Le amicizie non fanno solo stare bene, ma aiutano a vivere meglio e più a lungo. In occasione della Giornata mondiale dell’amicizia del 30 luglio, le evidenze scientifiche ricordano infatti che una rete di relazioni solide rappresenta un vero fattore di protezione: favorisce il benessere psicologico, migliora la salute fisica e può aumentare fino al 50% le probabilità di vivere più a lungo. Mentre l’isolamento sociale cronico è associato a circa 870.000 decessi ogni anno nel mondo, 100 ogni ora. Un impatto sulla salute, descritto in un report dell’Oms del 2025, che è paragonabile a quello di fumare 15 sigarette al giorno. È da questi dati che emerge con chiarezza il valore delle relazioni sociali.

Domande di approfondimento generate da 24Ore AI

Solitudine in crescita

«La solitudine è un fenomeno in crescita – spiega Ilaria Lega, ricercatrice del Centro nazionale per la prevenzione delle malattie e la promozione della salute (Cnapps) dell’Istituto superiore di sanità -. Secondo l’Oms una persona su sei nel mondo si sente sola.

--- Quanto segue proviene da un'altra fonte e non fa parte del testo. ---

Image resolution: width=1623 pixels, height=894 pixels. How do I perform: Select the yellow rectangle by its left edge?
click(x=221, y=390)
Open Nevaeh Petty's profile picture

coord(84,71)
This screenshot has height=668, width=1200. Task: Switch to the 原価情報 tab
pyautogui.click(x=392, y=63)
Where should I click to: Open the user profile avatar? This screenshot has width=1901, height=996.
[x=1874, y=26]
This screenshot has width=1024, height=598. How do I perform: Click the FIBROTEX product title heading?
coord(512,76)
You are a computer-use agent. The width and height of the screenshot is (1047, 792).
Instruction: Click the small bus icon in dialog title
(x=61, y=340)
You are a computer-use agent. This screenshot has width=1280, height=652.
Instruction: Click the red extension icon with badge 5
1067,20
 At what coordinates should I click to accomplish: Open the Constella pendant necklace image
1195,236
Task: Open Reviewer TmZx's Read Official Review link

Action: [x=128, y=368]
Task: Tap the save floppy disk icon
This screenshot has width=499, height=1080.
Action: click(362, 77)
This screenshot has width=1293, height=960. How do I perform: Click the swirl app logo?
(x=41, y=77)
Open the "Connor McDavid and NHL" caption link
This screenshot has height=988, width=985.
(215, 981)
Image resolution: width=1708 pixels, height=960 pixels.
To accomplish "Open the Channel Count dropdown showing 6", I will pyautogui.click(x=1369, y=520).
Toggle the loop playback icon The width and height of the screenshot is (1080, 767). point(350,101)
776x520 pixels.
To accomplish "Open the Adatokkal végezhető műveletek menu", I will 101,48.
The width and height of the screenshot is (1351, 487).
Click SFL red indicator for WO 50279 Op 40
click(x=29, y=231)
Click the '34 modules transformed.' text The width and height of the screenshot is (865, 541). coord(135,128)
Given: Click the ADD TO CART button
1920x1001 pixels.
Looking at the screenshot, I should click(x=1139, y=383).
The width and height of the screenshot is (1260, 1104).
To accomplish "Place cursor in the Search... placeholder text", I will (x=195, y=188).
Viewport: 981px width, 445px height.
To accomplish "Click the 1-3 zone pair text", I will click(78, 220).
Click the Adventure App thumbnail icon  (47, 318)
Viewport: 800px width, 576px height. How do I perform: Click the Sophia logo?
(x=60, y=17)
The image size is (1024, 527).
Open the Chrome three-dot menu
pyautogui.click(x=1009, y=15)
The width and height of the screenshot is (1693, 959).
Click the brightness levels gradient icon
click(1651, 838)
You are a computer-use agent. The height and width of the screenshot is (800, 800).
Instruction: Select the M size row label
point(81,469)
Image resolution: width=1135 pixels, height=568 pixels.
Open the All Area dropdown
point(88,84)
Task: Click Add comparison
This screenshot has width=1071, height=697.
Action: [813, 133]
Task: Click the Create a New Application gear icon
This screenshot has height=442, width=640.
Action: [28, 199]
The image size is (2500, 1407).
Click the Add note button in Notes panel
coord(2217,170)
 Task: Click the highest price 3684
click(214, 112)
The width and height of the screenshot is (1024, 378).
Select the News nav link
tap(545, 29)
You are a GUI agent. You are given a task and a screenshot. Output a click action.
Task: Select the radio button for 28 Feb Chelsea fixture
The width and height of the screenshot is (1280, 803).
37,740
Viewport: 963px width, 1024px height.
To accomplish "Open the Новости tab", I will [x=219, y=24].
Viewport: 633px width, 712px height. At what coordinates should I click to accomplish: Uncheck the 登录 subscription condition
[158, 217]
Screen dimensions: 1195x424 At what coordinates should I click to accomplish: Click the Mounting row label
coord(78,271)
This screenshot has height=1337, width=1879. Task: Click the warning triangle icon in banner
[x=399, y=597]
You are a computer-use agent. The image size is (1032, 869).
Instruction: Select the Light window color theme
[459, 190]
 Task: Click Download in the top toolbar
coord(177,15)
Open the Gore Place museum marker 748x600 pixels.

Tra i giovani il fenomeno interessa una persona su cinque, mentre nei Paesi a basso reddito coinvolge quasi una persona su quattro».

A incidere, sottolinea la ricercatrice, «non sono soltanto i cambiamenti demografici e gli stili di vita, ma anche il modo in cui si costruiscono oggi le relazioni».

Social “ambivalenti”

Nel caso dei più giovani, a esempio, non sono i social media in sé a determinare la solitudine, bensì le modalità con cui vengono utilizzati e la qualità delle esperienze vissute nel contesto virtuale. Quando sono impiegati come uno spazio di confronto, condivisione e partecipazione possono rafforzare i legami sociali; al contrario, un utilizzo passivo o caratterizzato da interazioni negative e ostili può accentuare il senso di isolamento e di solitudine».

Anche gli anziani rappresentano una fascia di popolazione particolarmente vulnerabile. Sebbene non siano il gruppo che riporta i livelli più elevati di solitudine, sono tra coloro che traggono i maggiori benefici dal mantenimento di relazioni significative e di opportunità di partecipazione alla vita della comunità.